Portugal is one of the most unequal countries in Europe. While there are positive signs of economic recovery, residents still face serious long terms challenges which are directly linked to housing exclusion, lack of affordability, insufficient social housing or subsidies for housing and growth in homelessness.
I was particularly concerned with the housing conditions experienced by the Roma (ciganos) and people of African Descent, many of whom continue to live in informal settlements, without access to basic services including electricity, amidst garbage, and without secure tenure. These are conditions that directly threaten a dignified life, which is at the centre of the human right to housing. I was also concerned to learn of evictions and demolitions. It is important to recognize that regardless of the economic conditions in the country, every effort must be made to ensure that the right to adequate housing is legally protected and implemented especially for those in vulnerable situations.
Lastly, I had some concern about the impact of touristification, particularly in the city centers of Lisbon and Porto, and its impact on affordability and availability of housing. The Golden Visa scheme which encourages foreign investment in residential real estate has brought into the country over 2 billion dollars, but has put pressure on housing costs in Lisbon and elsewhere.
Of the several recommendations that I have shared with the Government of Portugal, I would like to stress the following:
- Adopt a National Housing Framework Law formulated in consultation with all relevant stakeholders and based in international human rights principles, with a focus on those experiencing the worst housing disadvantage such as Roma, people of African descent, women fleeing violence, persons with disabilities, children, youth, and all those who are poor or ‘new poor’.
- Commit to ending homelessness as a priority, in keeping with the Sustainable Development Goals, target 11.1, to ensure adequate, safe and affordable housing and basic services for all, and the New Urban Agenda.
- Housing conditions in all informal settlements must be assessed and addressed on an urgent and priority basis including for Roma communities and communities of people of African Descent, and in keeping with Portugal’s National Housing Strategy goals.
- Demolitions and evictions that result in homelessness must not take place.
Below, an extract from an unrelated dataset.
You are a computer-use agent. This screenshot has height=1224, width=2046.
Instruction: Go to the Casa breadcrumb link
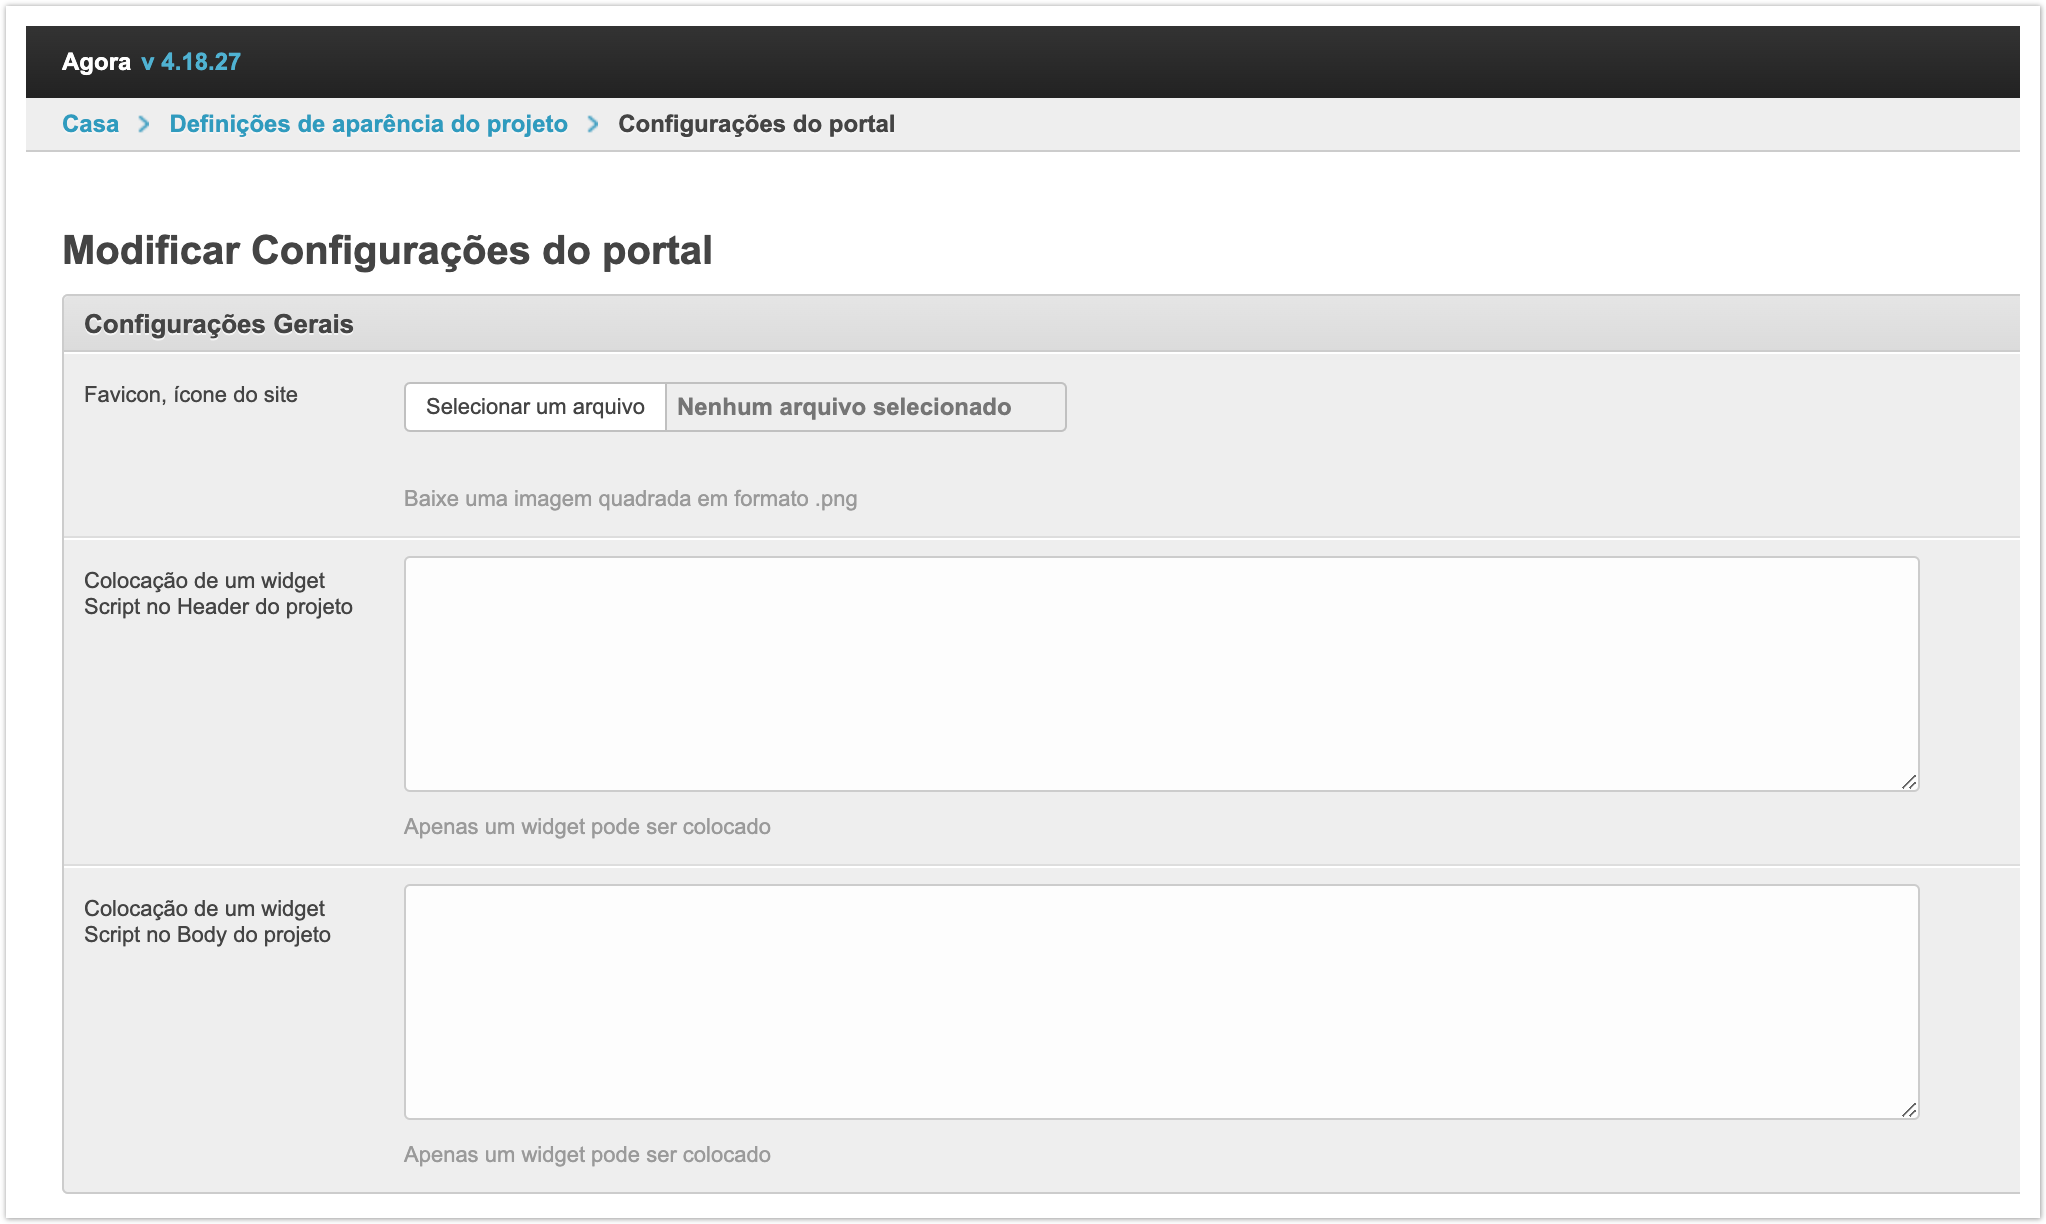coord(90,124)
Adequate housing plans for these communities must be developed and implemented in consultation with the affected populations and should include key human rights principles such as: security of tenure, in situ relocation, access to basic services including water, sanitation and electricity, affordability and dignified living conditions.
Mr President,
Distinguished delegates
In closing, let me add that I was honoured to be the first Special Rapporteur on the right to adequate housing to take part in a Habitat Conference which took place in Quito, Ecuador in October of 2016.
The New Urban Agenda – the output document from Habitat III – combined with the SDGs, especially target 11.1, form a solid basis for solving many of the most acute housing problems globally. If States take these two documents and the commitments therein seriously, every government will develop a national housing strategy based in human rights, every government will commit to ending homelessness by 2030; and all States will shift back to a vision of housing as a human right rather than a commodity.
Before I end, let me also say, that I very much looking forward to my next confirmed visit, this time to Chile at the end of April.
Thank you for your attention and I look forward to our constructive dialogue.